Extrait choisi »
------------------------------------

N'en discutons pas. Mesurons la folle imprudence de cet état d'esprit, en nous rappelant ce qu'ont fait, depuis cent ans, tous les petits et les grands peuples de l'Europe et du monde. Ils ont passé leur temps devant le miroir à s'exciter sur leur beauté et sur leur puissance, à reconnaître leurs passions, à les légitimer, à chanter sur tous les tons leurs vertus et même leurs vices. Or c'est pendant le même temps que la grande masse de Français de toutes les classes, de toutes les catégories, de toutes les cultures se rabâchaient confusément, sans se douter du sacrilège, quelque variante des nostalgiques propos du Fantasio de Musset :

Ah ! que je voudrais être de ce grand ou de ce petit peuple qui passe ! Que ne suis-je cet Illyrien ! Ou ce Scandinave ! Voyez comme il est bien, voyez comme il est beau ! Ce peuple qui passe est charmant. Ses vêtements sont pittoresques ; ses chants populaires, originaux ; tout comme son théâtre qu'il a tiré tout entier de son propre fonds. Il n'est pas à la remorque des Grecs et des Romains, lui ! Il a des penseurs, lui ! Des poètes, lui ! Il a des maîtres dans tous les arts…

Et si, par hasard, auprès de ces romantiques désorbités, quelque innocent, quelque insolent osait murmurer un acte de charité ou d'amitié pour le génie de la patrie commune, la réponse du spirituel Fantasio était prête, il faisait la caricature du patriotisme français ; il dessinait le bon Chauvin, le brave Chauvin 3, il dévouait à un ridicule immortel quiconque tenterait de regimber contre les modes étrangères ou de manifester quelque fierté du nom français… L'orgueil national n'a pas survécu à notre victoire. Il est retombé à plat. La défaite va-t-elle le relever ?

On peut l'espérer à lire les bonnes nouvelles que notre René Benjamin nous a rapportées des Camps de Jeunesse.

Élan, franchise, résolution, simplicité, énergie, goût du labeur, dévouement à l'œuvre bien faite, fierté de sa perfection, ces vertus, ces merveilles sont bien de chez nous. Comment ne pas les reconnaître, les saluer, les applaudir ? Laissons les grincheux s'en prendre à je ne sais quelle absence de « doctrine », si la plainte leur fait plaisir ; j'avoue, pour ma part, que j'aime assez l'esprit d'insouciance joyeuse avec lequel un chef du jeune mouvement endosse, d'après notre ami, ce petit trou de la « doctrine ». Ce que l'on entend de nos jours par une doctrine est un habit tout fait, cousu vite et sans réflexion. Les uns veulent y faire concurrence à la religion. D'autres présentent la « doctrine » comme la fondation, l'escalier ou le toit de quelque noble édifice moral qui fait riche dans leur cervelle.

D'autres encore prétendent trouver en ces profondeurs arbitraires un ensemble de préceptes propres à régenter la vie de la France. Or, ils renversent les facteurs. C'est à la France elle-même qu'appartient ce rôle de direction : à la France éternelle. Il ne faut pas permettre qu'elle soit l'objet de prospections, de fantaisie, dérivées de théorèmes nébuleux dont on ne saurait montrer la raison, ni le droit, ni même le sens.

------------------------------------

Extraits des entrées »
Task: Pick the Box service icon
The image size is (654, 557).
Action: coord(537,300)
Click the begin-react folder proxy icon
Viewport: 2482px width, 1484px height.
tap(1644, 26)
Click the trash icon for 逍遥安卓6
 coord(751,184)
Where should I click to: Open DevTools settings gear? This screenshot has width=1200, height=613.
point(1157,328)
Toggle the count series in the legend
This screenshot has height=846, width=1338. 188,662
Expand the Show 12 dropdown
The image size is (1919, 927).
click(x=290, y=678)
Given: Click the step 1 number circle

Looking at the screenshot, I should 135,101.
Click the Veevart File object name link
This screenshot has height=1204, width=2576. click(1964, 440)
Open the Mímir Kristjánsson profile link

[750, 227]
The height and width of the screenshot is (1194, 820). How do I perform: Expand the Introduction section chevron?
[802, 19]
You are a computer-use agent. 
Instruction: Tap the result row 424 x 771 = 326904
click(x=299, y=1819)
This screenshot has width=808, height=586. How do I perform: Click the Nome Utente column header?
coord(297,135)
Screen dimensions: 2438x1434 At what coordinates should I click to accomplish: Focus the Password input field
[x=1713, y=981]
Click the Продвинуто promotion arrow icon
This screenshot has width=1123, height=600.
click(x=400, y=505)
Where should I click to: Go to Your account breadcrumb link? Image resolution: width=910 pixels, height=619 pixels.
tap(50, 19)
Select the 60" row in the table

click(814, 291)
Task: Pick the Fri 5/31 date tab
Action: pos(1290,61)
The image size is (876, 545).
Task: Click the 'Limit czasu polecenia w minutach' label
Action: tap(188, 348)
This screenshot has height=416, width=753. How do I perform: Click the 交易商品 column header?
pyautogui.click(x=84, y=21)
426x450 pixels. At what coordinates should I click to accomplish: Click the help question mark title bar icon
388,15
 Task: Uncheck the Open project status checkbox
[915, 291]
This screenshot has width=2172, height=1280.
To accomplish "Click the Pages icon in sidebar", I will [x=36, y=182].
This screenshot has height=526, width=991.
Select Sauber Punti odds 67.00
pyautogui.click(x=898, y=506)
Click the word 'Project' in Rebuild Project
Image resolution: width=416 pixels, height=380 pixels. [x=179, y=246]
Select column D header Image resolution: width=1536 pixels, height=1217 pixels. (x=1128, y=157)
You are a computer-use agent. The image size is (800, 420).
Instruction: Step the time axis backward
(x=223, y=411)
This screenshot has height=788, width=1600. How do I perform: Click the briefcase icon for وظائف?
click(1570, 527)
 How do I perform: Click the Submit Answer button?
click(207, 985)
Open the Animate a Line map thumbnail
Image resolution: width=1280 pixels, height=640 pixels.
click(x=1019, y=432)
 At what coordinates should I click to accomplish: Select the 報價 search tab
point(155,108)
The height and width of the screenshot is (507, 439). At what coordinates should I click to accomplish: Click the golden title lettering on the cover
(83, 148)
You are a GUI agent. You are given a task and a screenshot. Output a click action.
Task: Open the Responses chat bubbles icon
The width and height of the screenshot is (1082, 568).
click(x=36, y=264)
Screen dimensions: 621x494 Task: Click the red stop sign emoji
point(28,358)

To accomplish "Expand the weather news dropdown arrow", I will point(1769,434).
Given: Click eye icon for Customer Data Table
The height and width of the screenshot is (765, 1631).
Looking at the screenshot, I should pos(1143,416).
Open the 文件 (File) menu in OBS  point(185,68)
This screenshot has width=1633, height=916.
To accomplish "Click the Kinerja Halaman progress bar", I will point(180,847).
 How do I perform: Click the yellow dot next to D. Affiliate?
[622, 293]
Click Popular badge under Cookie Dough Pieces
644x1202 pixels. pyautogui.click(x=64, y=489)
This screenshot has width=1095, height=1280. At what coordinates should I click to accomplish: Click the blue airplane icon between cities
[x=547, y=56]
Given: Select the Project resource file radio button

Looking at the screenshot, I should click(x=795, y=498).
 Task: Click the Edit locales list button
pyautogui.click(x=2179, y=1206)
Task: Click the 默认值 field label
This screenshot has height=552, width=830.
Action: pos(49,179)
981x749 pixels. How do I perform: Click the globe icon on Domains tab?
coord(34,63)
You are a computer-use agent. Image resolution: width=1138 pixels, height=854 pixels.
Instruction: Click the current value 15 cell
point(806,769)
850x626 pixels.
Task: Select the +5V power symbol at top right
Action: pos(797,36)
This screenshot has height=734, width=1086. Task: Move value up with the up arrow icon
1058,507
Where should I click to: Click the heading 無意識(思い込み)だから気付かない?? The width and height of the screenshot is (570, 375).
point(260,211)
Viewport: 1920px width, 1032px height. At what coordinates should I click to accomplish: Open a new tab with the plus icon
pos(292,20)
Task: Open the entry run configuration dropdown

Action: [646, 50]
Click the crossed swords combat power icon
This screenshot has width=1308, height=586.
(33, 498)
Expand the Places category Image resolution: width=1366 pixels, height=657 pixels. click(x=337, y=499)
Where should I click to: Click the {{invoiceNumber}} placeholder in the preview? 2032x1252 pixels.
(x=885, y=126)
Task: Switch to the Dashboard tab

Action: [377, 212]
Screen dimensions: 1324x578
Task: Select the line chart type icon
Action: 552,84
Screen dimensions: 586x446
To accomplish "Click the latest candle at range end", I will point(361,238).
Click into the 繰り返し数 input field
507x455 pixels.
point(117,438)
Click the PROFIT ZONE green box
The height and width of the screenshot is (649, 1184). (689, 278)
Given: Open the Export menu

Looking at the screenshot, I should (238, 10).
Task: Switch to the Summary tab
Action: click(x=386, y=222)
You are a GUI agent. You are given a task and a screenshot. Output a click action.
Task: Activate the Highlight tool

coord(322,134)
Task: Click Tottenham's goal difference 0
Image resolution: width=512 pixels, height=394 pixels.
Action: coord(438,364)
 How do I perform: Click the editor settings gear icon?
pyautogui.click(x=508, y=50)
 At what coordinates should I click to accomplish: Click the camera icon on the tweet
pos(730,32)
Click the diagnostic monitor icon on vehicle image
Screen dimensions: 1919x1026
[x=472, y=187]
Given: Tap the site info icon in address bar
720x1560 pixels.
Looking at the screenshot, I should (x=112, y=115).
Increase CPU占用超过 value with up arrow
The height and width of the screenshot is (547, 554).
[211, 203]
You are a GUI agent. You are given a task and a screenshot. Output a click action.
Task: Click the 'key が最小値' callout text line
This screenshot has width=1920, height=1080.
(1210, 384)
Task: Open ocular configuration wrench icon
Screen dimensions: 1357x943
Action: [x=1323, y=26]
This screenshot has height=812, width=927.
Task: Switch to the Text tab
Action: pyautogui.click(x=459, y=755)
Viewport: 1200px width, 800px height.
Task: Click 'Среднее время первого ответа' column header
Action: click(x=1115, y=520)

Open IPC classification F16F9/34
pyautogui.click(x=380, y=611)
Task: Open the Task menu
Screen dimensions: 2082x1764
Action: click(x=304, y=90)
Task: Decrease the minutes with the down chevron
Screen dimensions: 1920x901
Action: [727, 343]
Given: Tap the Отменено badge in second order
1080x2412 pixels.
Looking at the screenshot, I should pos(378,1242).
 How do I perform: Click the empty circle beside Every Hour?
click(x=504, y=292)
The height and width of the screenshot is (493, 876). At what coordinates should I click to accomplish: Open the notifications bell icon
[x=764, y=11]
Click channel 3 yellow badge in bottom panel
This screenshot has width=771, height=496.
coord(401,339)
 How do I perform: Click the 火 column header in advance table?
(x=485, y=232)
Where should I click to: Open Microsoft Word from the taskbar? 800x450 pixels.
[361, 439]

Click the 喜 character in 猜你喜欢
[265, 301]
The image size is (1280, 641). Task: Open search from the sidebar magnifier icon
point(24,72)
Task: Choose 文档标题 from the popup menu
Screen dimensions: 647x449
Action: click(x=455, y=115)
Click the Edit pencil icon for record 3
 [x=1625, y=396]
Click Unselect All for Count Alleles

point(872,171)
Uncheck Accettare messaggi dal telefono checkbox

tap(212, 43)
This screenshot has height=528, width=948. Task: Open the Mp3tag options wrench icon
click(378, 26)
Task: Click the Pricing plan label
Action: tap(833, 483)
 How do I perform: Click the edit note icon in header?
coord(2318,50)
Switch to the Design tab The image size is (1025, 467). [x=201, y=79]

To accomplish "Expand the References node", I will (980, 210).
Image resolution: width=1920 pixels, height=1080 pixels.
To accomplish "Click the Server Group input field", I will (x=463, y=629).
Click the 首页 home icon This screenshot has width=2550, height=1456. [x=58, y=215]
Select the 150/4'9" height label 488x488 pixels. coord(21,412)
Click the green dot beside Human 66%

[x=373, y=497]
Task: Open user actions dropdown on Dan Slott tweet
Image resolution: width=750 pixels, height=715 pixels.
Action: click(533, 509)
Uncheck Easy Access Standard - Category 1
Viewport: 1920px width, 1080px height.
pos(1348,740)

------------------------------------

Consignes »
**1.** D'après l'extrait choisi, d'où René Benjamin a-t-il rapporté de bonnes nouvelles ?
**2.** Prolongez le texte sur l'orgueil national français en reprenant juste après sa dernière phrase.

Corrigé »
**1.** Des Camps de Jeunesse.

**2.**
On me dira :

— Alors, il faut tout accorder au libre jeu des bons sentiments ? La fabrication de corps robustes, l'exaltation de bons cœurs, la correction des cœurs et des corps déviés, voilà, pour vous, les seuls objets de l'éducation nationale ?

Mais non ! Rien n'égale, certes, la nécessité d'un bon moral français, ce moral est plus précieux que le physique, puisqu'il le fait, mais il ne peut pas exister sans sa cause. Elle s'appelle le mental, et c'est tout autre chose que « la doctrine ». Les esprits ne seront ni illuminés, ni réglés, ni organisés au moyen des vagues contenus d'un manuel civique. Mais il leur faut, pour monter droit, une méthode.

Il leur faut l'art de mettre les choses à leur place, la charrue derrière les bœufs, l'action après la connaissance, l'avenir après le passé et la France avant les Français.

Il faut aux Français la méthode et la direction de la France.

Ce qui ne signifie point de simples exercices de patriotisme. L'amour de la Patrie est un effet. D'où naît-il ? De la Patrie elle-même, la patrie connue, si l'on commence par le commencement, qui est d'initier les jeunes Français à la notion de la France, à leur dette envers elle, à la haute valeur de tout ce que leur a donné cette mère de leur chair et de leur esprit, à ses honneurs, à ses bienfaits, à sa gloire et à ses trésors, à la bonté de sa terre, la plus vieille terre d'Europe, le charme de ses arts, de sa langue et de son esprit.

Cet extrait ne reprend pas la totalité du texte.